Non commento le parti tecniche perchè non ho conoscenze sufficienti per poterne parlare, sicuramente non ne ho per poterne parlare con te...Fab5.2 ha scritto:Ma non c'è un "momento chiave", non c'è una lampadina che improvvisamente si accende, c'è lo sviluppo nel tempo di un giocatore, che a un certo punto si ritrova dei compagni di cui PUÒ fidarsi!...e che resta per tutta la carriera, Washington compresa, uno scorer nell'anima.
La vittoria del '91 non è conseguenza del fatto che Jordan inizi a "fidarsi" è conseguenza del fatto che la sua squadra raggiunga un livello che gli permetta di rispondere presente.
Davvero quello che cambia per i Bulls tra il 90 e il 91 è Michael Jordan?
The Last Dance PER ME è fatto per i nostalgici della nostra generazione. Se arriva a qualcuno di più giovane è solo un extra.

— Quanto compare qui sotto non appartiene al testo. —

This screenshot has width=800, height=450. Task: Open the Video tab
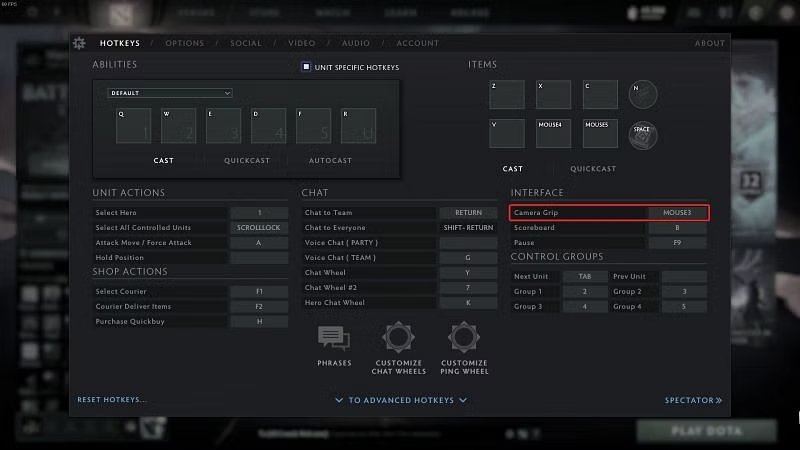(x=301, y=43)
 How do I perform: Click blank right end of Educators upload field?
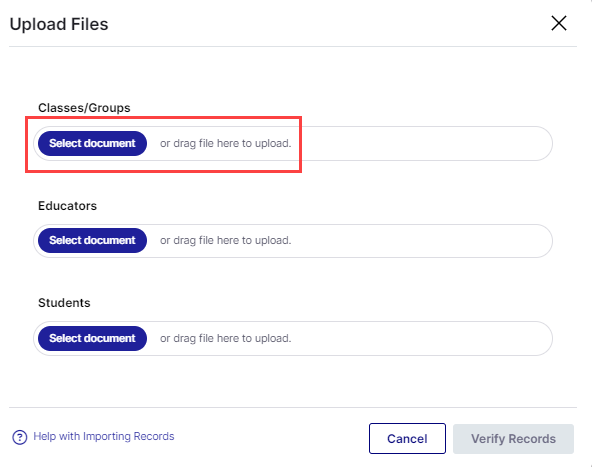point(423,241)
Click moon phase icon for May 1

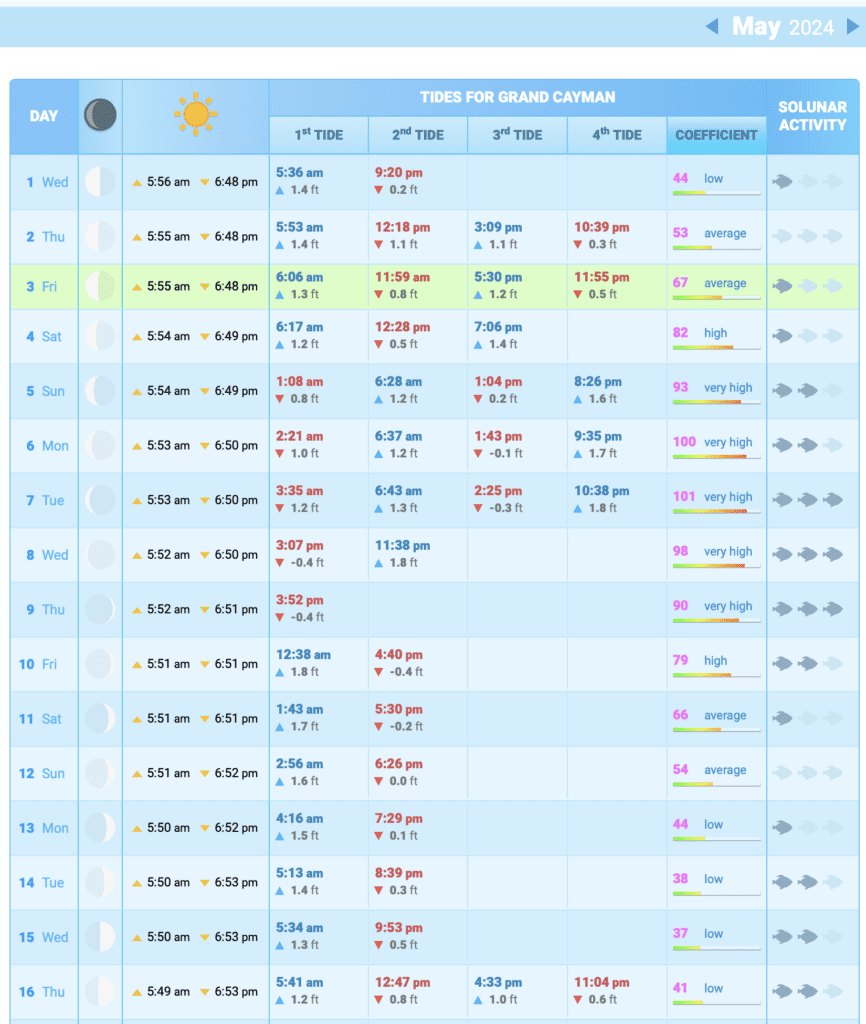pyautogui.click(x=100, y=182)
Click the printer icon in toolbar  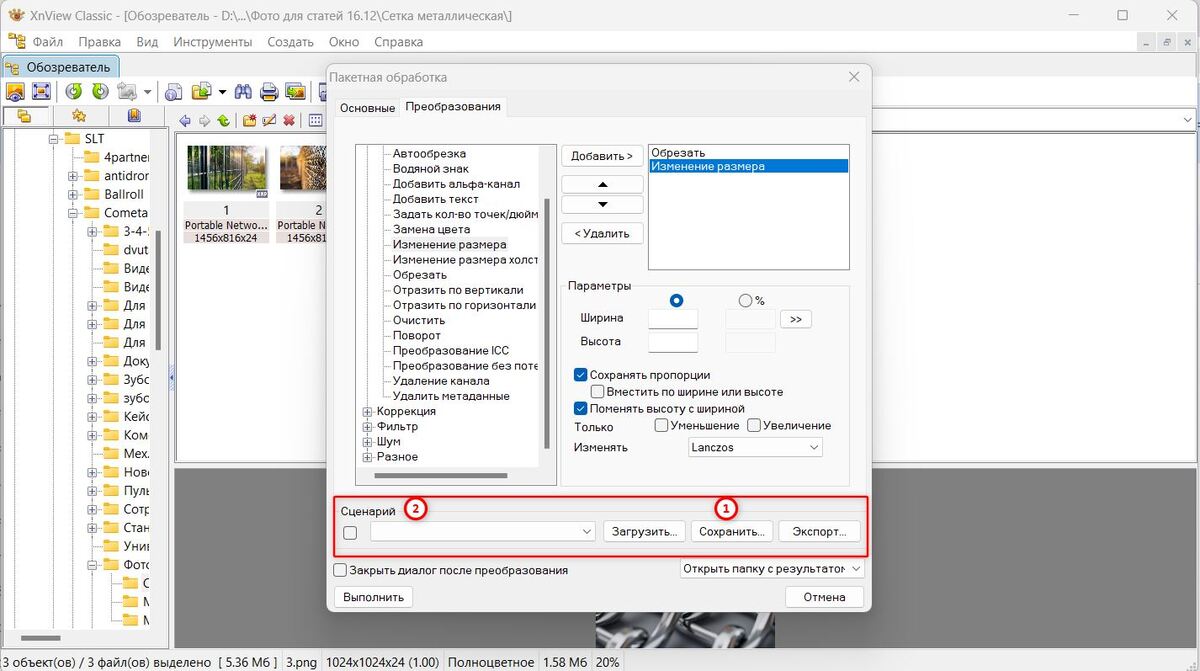coord(269,92)
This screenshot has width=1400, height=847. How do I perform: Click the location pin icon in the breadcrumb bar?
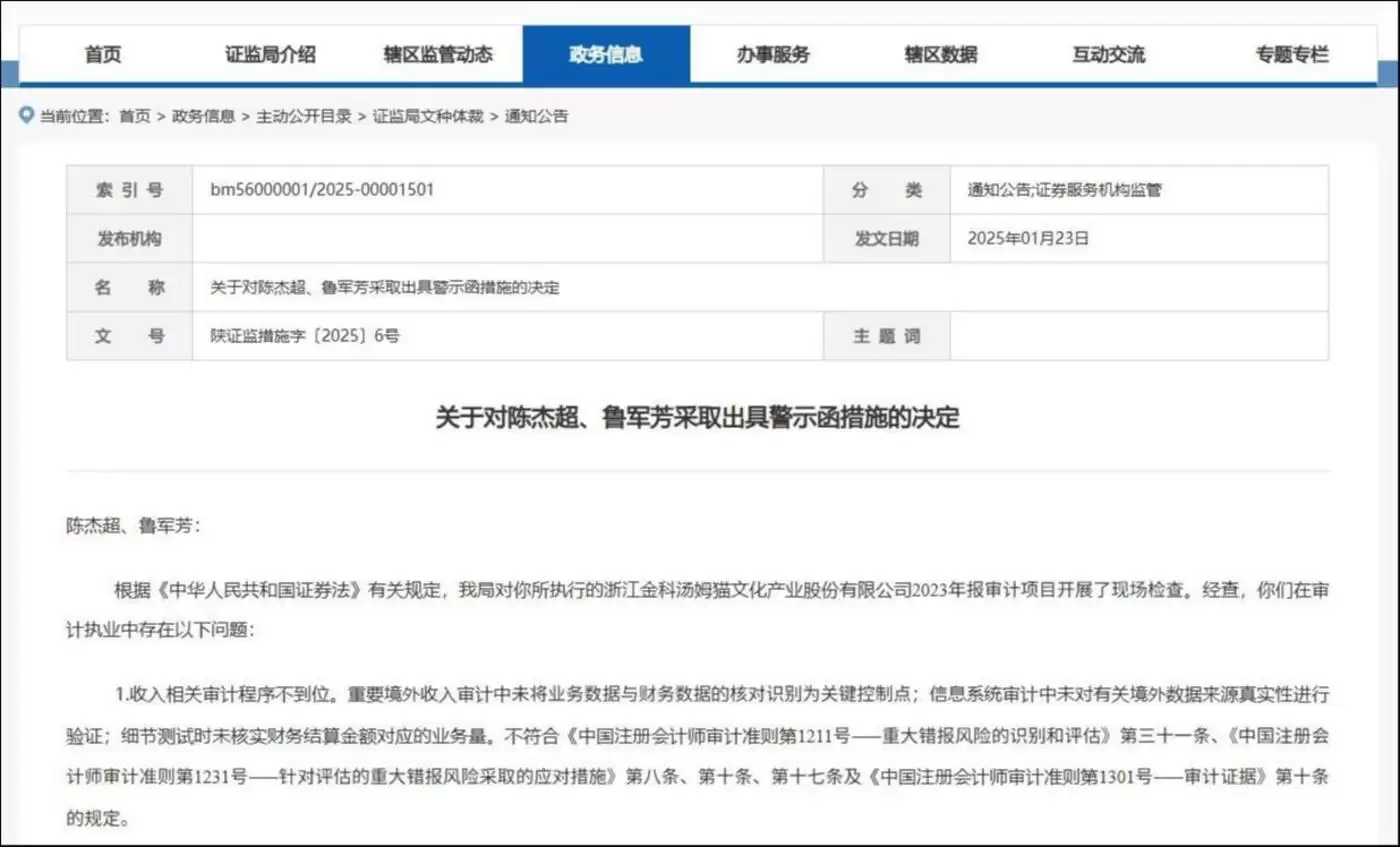tap(27, 115)
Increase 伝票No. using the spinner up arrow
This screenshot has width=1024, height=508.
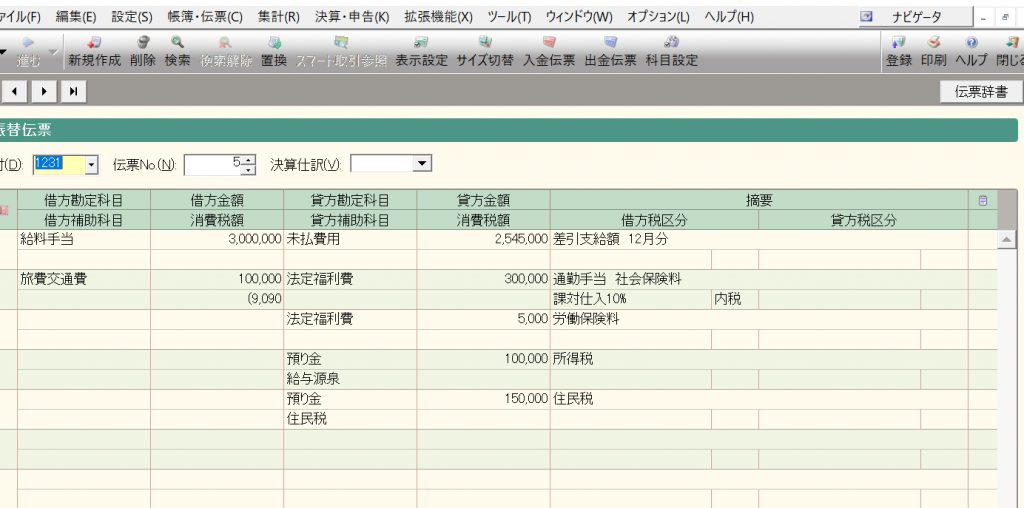click(249, 159)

sul grassetto però...ne parlavo ieri con un mio amico, stessa mia generazione, ma è quanto di più lontano dal mondo del basket e dal mondo sportivo in genere. A lui sta piacendo da matti. Ovviamente conosce di nome MJ, Rodman e i Bulls, dato che era vivo negli anni '90 ma era totalmente all'oscuro dei vari retroscena di Rodman etc etc...e lo sta trovando fantastico.